---------- Task inputs

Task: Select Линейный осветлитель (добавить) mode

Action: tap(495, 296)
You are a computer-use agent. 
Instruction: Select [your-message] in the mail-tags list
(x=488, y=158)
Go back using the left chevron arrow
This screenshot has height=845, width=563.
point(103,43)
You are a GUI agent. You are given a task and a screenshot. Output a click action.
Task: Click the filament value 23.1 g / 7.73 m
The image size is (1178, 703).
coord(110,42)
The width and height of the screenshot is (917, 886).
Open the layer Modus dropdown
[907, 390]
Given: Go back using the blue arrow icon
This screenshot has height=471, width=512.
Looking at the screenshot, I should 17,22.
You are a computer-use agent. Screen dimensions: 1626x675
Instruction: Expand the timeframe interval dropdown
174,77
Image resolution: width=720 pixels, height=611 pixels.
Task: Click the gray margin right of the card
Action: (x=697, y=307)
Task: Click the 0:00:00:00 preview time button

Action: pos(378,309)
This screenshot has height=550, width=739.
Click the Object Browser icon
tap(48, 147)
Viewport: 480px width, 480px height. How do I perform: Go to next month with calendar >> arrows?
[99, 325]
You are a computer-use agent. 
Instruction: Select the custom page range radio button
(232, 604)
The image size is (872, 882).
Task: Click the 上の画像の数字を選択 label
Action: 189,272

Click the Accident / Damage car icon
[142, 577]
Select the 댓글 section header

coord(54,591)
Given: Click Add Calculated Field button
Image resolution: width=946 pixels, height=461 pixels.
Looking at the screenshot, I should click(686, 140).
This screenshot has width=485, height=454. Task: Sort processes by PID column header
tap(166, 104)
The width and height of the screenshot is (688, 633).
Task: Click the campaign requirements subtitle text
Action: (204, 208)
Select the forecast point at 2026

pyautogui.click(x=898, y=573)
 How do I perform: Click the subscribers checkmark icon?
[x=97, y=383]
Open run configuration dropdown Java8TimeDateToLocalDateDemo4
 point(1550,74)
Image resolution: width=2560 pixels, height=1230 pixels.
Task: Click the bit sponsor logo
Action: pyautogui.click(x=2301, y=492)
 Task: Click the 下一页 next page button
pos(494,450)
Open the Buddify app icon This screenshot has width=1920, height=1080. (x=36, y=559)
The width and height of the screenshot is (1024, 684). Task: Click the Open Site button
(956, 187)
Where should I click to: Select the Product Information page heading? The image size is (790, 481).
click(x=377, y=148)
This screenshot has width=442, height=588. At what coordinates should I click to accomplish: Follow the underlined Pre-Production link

--------------------

What to work on
Can you write out all of these rows again, substituting "drop-down menu" for every "dropdown" and keeping everything else the same?

Output of the exercise
Task: Select Линейный осветлитель (добавить) mode

Action: tap(495, 296)
You are a computer-use agent. 
Instruction: Select [your-message] in the mail-tags list
(x=488, y=158)
Go back using the left chevron arrow
This screenshot has height=845, width=563.
point(103,43)
You are a GUI agent. You are given a task and a screenshot. Output a click action.
Task: Click the filament value 23.1 g / 7.73 m
The image size is (1178, 703).
coord(110,42)
The width and height of the screenshot is (917, 886).
Open the layer Modus drop-down menu
[907, 390]
Given: Go back using the blue arrow icon
This screenshot has height=471, width=512.
Looking at the screenshot, I should 17,22.
You are a computer-use agent. Screen dimensions: 1626x675
Instruction: Expand the timeframe interval drop-down menu
174,77
Image resolution: width=720 pixels, height=611 pixels.
Task: Click the gray margin right of the card
Action: (x=697, y=307)
Task: Click the 0:00:00:00 preview time button

Action: pos(378,309)
This screenshot has height=550, width=739.
Click the Object Browser icon
tap(48, 147)
Viewport: 480px width, 480px height. How do I perform: Go to next month with calendar >> arrows?
[99, 325]
You are a computer-use agent. 
Instruction: Select the custom page range radio button
(232, 604)
The image size is (872, 882).
Task: Click the 上の画像の数字を選択 label
Action: 189,272

Click the Accident / Damage car icon
[142, 577]
Select the 댓글 section header

coord(54,591)
Given: Click Add Calculated Field button
Image resolution: width=946 pixels, height=461 pixels.
Looking at the screenshot, I should click(686, 140).
This screenshot has width=485, height=454. Task: Sort processes by PID column header
tap(166, 104)
The width and height of the screenshot is (688, 633).
Task: Click the campaign requirements subtitle text
Action: (204, 208)
Select the forecast point at 2026

pyautogui.click(x=898, y=573)
 How do I perform: Click the subscribers checkmark icon?
[x=97, y=383]
Open run configuration drop-down menu Java8TimeDateToLocalDateDemo4
 point(1550,74)
Image resolution: width=2560 pixels, height=1230 pixels.
Task: Click the bit sponsor logo
Action: pyautogui.click(x=2301, y=492)
 Task: Click the 下一页 next page button
pos(494,450)
Open the Buddify app icon This screenshot has width=1920, height=1080. (x=36, y=559)
The width and height of the screenshot is (1024, 684). Task: Click the Open Site button
(956, 187)
Where should I click to: Select the Product Information page heading? The image size is (790, 481).
click(x=377, y=148)
This screenshot has width=442, height=588. At what coordinates should I click to accomplish: Follow the underlined Pre-Production link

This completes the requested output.